Items for finding displayed items
┄┄┄┄┄┄┄┄┄┄
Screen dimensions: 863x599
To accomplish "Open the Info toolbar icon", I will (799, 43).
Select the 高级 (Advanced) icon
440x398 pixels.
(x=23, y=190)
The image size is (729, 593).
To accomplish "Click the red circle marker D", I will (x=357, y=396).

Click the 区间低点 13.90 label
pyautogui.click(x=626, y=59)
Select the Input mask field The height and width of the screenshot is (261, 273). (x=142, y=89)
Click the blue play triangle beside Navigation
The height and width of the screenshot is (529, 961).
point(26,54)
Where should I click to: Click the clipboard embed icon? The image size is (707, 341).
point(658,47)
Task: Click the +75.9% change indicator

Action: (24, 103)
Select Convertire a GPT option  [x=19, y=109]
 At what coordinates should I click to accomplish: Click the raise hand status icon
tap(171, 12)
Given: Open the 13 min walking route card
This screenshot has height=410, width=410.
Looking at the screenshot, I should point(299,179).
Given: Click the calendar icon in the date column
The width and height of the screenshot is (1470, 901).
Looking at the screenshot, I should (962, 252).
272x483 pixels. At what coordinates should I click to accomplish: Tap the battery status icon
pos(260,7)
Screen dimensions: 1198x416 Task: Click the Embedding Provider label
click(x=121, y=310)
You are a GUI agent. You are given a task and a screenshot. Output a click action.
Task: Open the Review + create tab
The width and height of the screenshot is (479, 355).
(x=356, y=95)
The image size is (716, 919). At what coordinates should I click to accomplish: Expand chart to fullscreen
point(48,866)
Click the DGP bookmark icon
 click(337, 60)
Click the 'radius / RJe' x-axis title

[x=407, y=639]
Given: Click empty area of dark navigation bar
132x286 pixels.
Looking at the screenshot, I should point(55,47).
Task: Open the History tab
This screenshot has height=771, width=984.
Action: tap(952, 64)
┄┄┄┄┄┄┄┄┄┄
— PROBLEM REQUIREMENTS —
Retype the stretch from the first of the items above through the line that contains "point(26,54)", keeping every line exactly the same.

— RESULT OF THIS EXERCISE —
Screen dimensions: 863x599
To accomplish "Open the Info toolbar icon", I will (799, 43).
Select the 高级 (Advanced) icon
440x398 pixels.
(x=23, y=190)
The image size is (729, 593).
To accomplish "Click the red circle marker D", I will (x=357, y=396).

Click the 区间低点 13.90 label
pyautogui.click(x=626, y=59)
Select the Input mask field The height and width of the screenshot is (261, 273). (x=142, y=89)
Click the blue play triangle beside Navigation
The height and width of the screenshot is (529, 961).
point(26,54)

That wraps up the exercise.